[PATCH] drm/i915/pmu: Drop custom hotplug code

Thu Feb 13 14:28:56 UTC 2025

On 13/02/2025 13:36, Liang, Kan wrote:
> On 2025-02-12 11:13 p.m., Lucas De Marchi wrote:
>> On Tue, Jan 21, 2025 at 12:19:15PM -0500, Liang, Kan wrote:
>>>
>>>
>>> On 2025-01-21 11:59 a.m., Lucas De Marchi wrote:
>>>> On Tue, Jan 21, 2025 at 10:53:31AM -0500, Liang, Kan wrote:
>>>>>
>>>>>
>>>>> On 2025-01-21 9:29 a.m., Lucas De Marchi wrote:
>>>>>> On Mon, Jan 20, 2025 at 08:42:41PM -0500, Liang, Kan wrote:
>>>>>>>>>> -static int i915_pmu_cpu_offline(unsigned int cpu, struct
>>>>>>>>>> hlist_node
>>>>>>>>>> *node)
>>>>>>>>>> -{
>>>>>>>>>> -    struct i915_pmu *pmu = hlist_entry_safe(node, typeof(*pmu),
>>>>>>>>>> cpuhp.node);
>>>>>>>>>> -    unsigned int target = i915_pmu_target_cpu;
>>>>>>>>>> -
>>>>>>>>>> -    /*
>>>>>>>>>> -     * Unregistering an instance generates a CPU offline event
>>>>>>>>>> which
>>>>>>>>>> we must
>>>>>>>>>> -     * ignore to avoid incorrectly modifying the shared
>>>>>>>>>> i915_pmu_cpumask.
>>>>>>>>>> -     */
>>>>>>>>>> -    if (!pmu->registered)
>>>>>>>>>> -        return 0;
>>>>>>>>>> -
>>>>>>>>>> -    if (cpumask_test_and_clear_cpu(cpu, &i915_pmu_cpumask)) {
>>>>>>>>>> -        target = cpumask_any_but(topology_sibling_cpumask(cpu),
>>>>>>>>>> cpu);
>>>>>>>>>> -
>>>>>>>>>
>>>>>>>>> I'm not familar with the i915 PMU, but it seems suggest a core
>>>>>>>>> scope
>>>>>>>>> PMU, not a system-wide scope.
>>>>>>>>
>>>>>>>> counter is in a complete separate device - it doesn't depend on
>>>>>>>> core or
>>>>>>>> die or pkg - not sure why it cared about topology_sibling_cpumask
>>>>>>>> here.
>>>>>>>
>>>>>>> OK. But it's still a behavior change.
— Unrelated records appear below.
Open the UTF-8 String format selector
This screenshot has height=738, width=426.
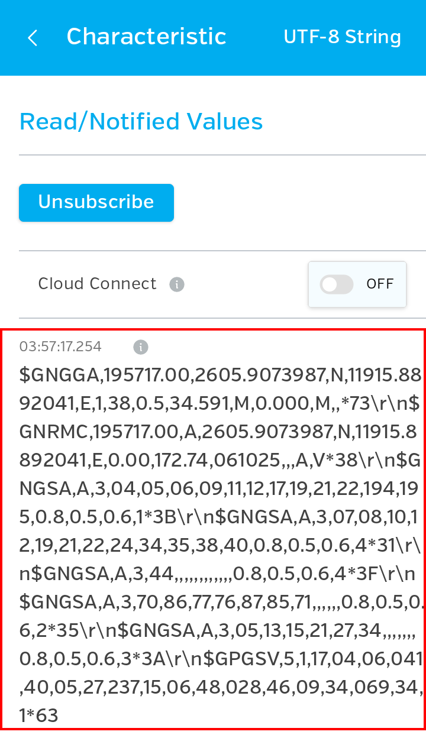(342, 37)
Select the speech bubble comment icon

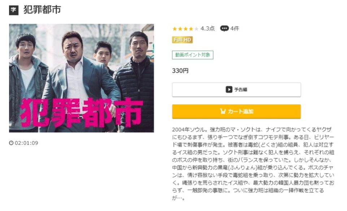[x=225, y=28]
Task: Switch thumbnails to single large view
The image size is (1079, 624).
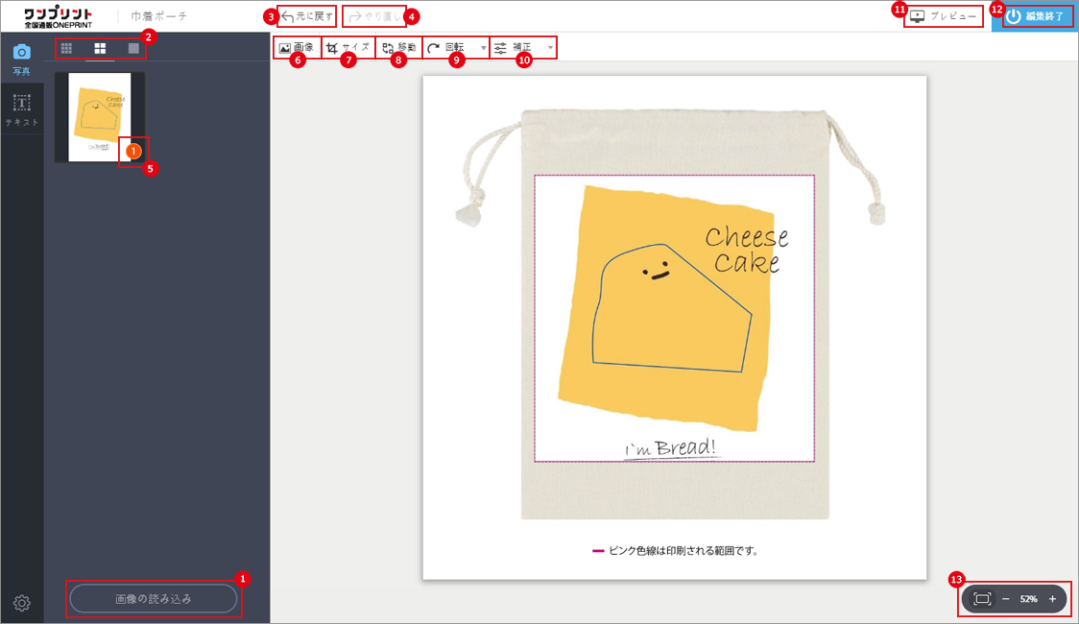Action: 133,48
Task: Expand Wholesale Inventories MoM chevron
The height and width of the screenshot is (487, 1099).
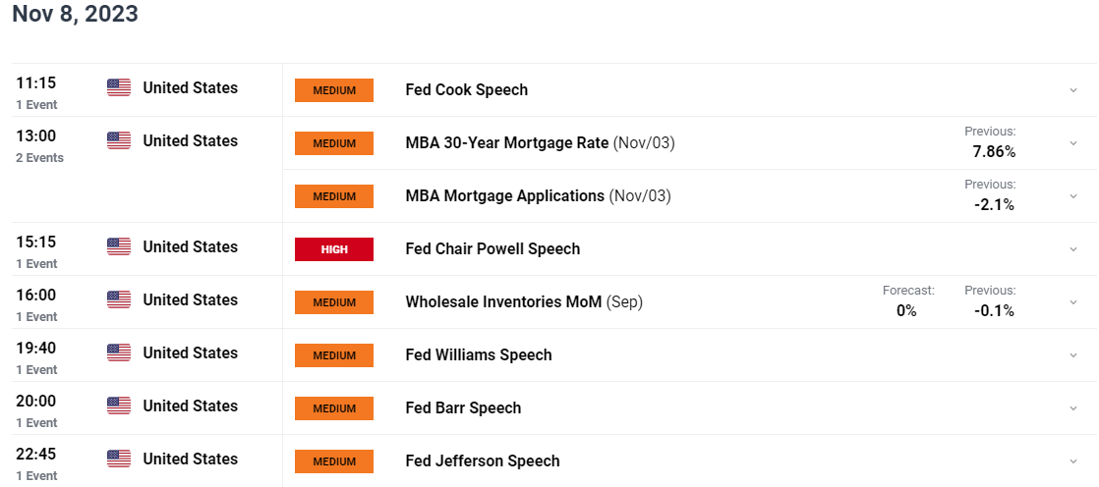Action: [x=1073, y=302]
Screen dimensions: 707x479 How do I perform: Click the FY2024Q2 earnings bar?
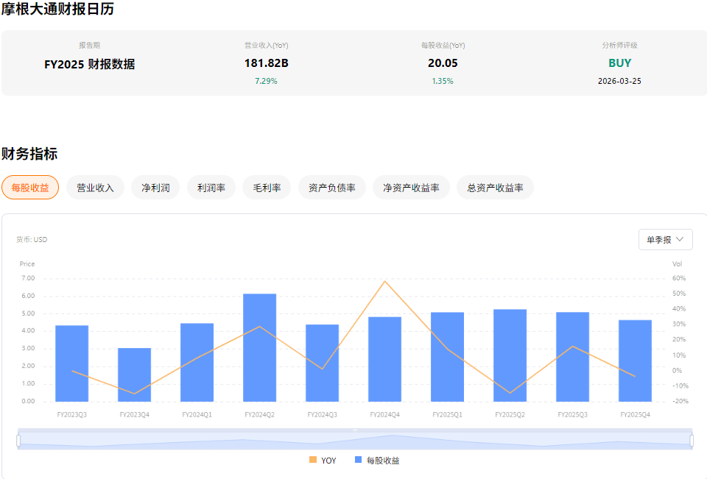259,347
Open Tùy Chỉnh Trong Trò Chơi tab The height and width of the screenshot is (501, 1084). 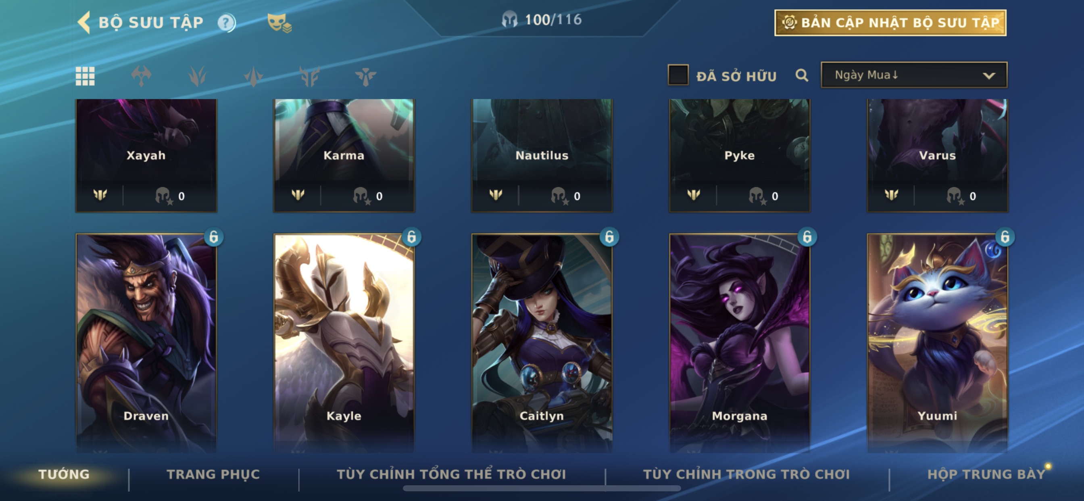(746, 474)
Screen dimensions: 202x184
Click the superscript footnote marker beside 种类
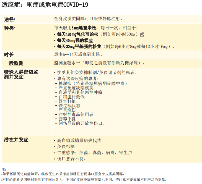pyautogui.click(x=15, y=27)
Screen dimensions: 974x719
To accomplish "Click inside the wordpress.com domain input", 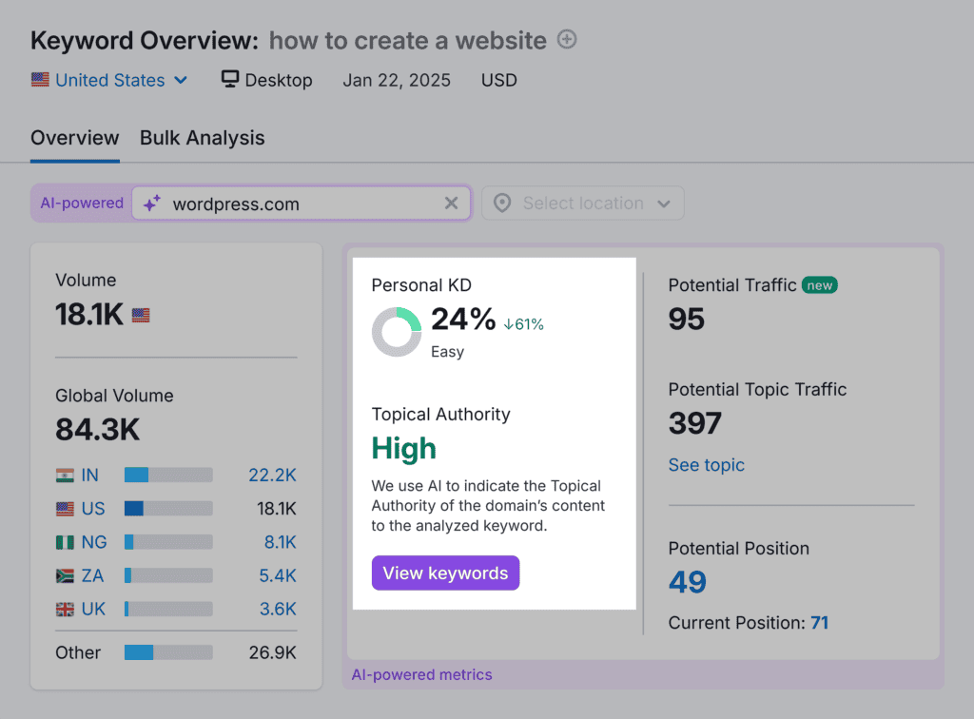I will tap(295, 204).
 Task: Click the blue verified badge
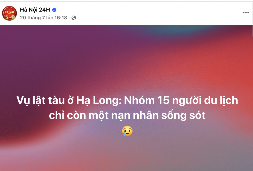pyautogui.click(x=54, y=10)
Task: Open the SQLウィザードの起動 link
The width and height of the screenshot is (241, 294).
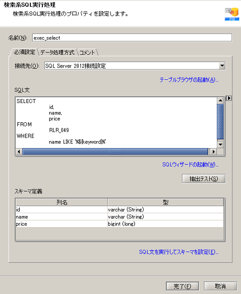Action: 190,165
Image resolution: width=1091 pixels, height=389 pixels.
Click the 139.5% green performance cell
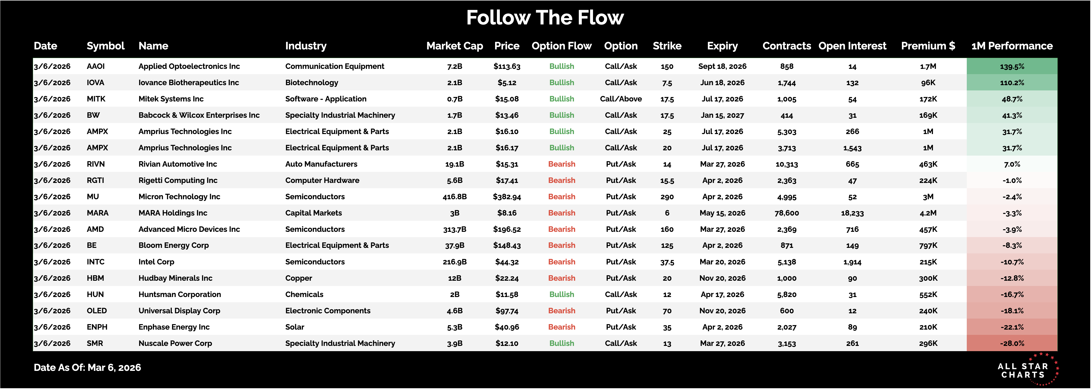pos(1012,67)
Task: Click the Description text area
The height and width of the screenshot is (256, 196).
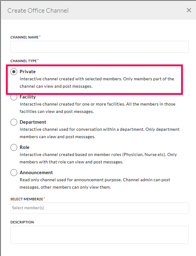Action: pyautogui.click(x=99, y=235)
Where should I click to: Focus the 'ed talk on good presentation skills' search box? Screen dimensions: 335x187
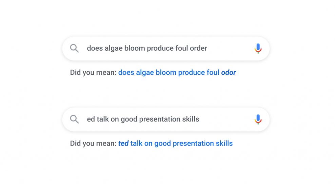166,119
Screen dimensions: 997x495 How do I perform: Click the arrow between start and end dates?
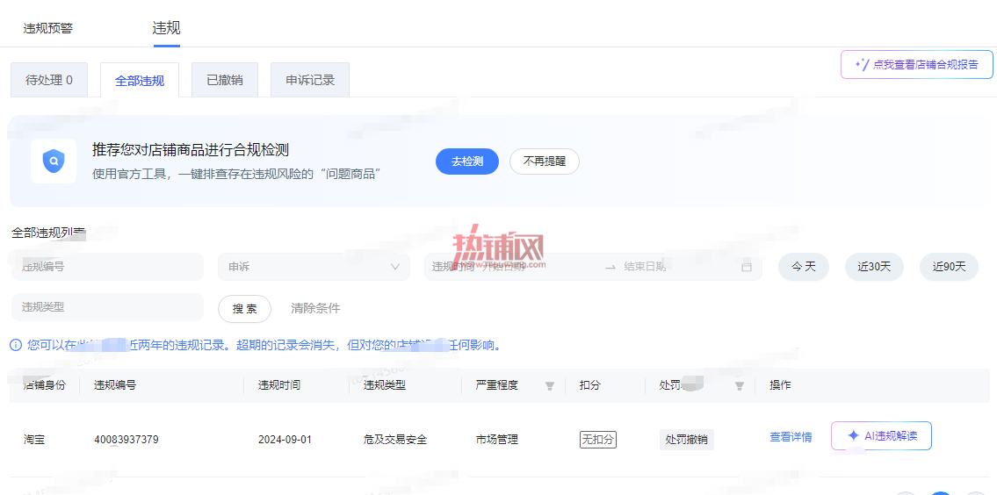click(610, 267)
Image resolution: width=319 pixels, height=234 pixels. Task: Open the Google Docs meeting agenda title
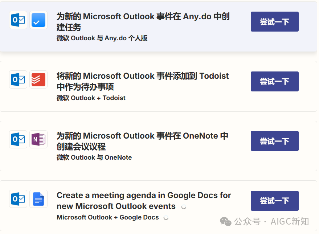coord(144,201)
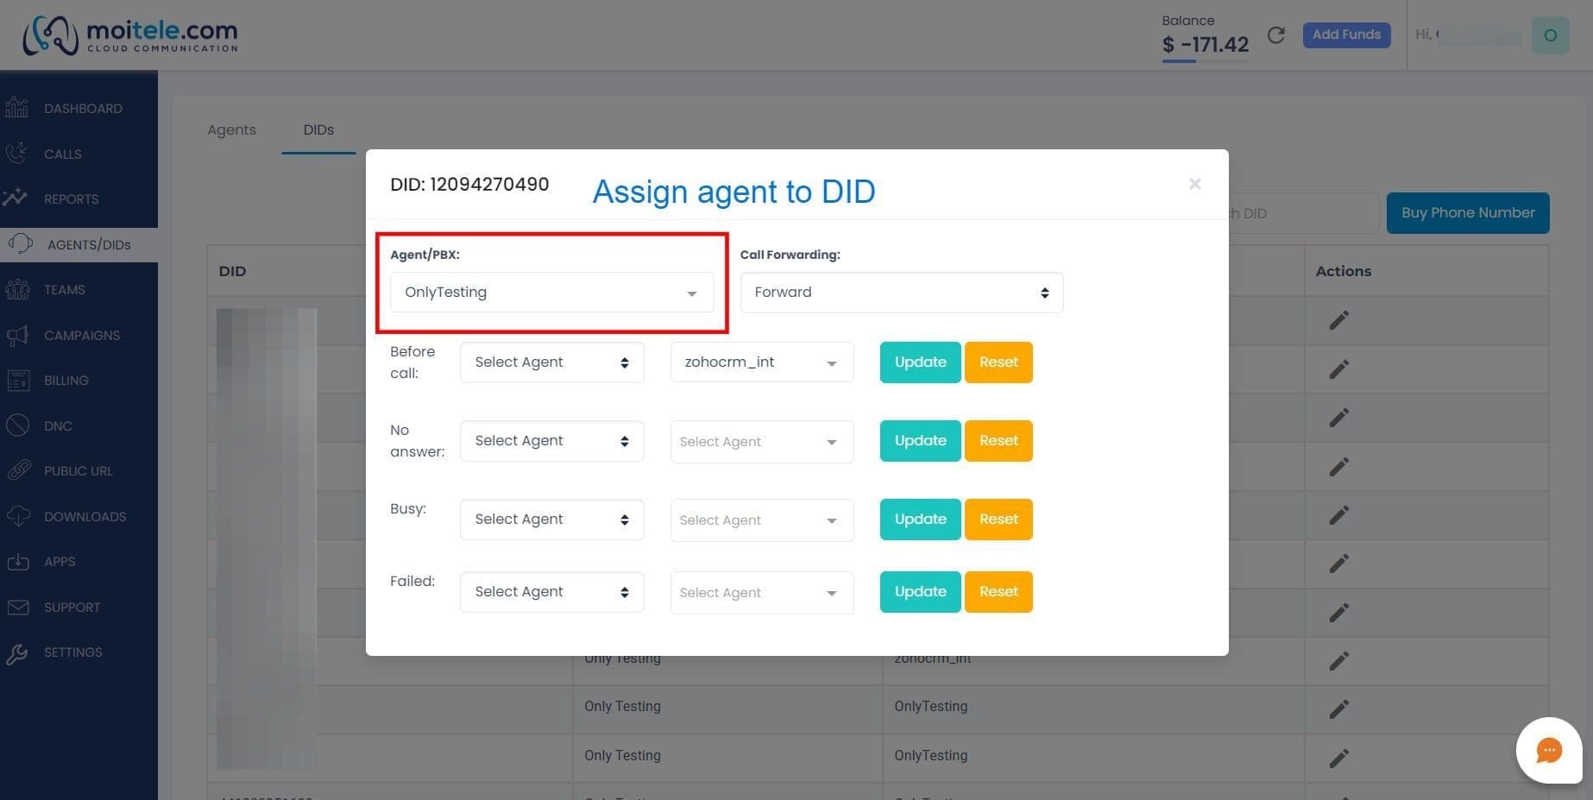Click the Public URL link icon
The width and height of the screenshot is (1593, 800).
pyautogui.click(x=17, y=470)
Please make it clear in the
>>>>>>> description that the patch also changes/fixes the scope from core
>>>>>>> scope
>>>>>>> to system-wide.
>>>>>>
>>>>>> sure... do you have a suggestion how to test the hotplug? For testing
>>>>>> purposes, can I force the perf cpu assigned to be something other than
>>>>>> the cpu0?
>>>>>
>>>>> Yes, it's a bit tricky to verify the hotplug if the assigned CPU is
>>>>> CPU0. I don't know a way to force another CPU without changing the
>>>>> code.
>>>>> You may have to instrument the code for the test.
>>>>>
>>>>> Another test you may want to do is the perf system-wide test, e.g.,
>>>>> perf
>>>>> stat -a -e i915/actual-frequency/ sleep 1.
>>>>>
>>>>> The existing code assumes the counter is core scope. So the result
>>>>> should be huge, since perf will read the counter on each core and add
>>>>> them up.
>>>>
>>>> that is not allowed and it simply fails to init the counter:
>>>>
>>>> static int i915_pmu_event_init(struct perf_event *event)
>>>>      ...
>>>>      if (event->cpu < 0)
>>>>          return -EINVAL;
>>>>      if (!cpumask_test_cpu(event->cpu, &i915_pmu_cpumask))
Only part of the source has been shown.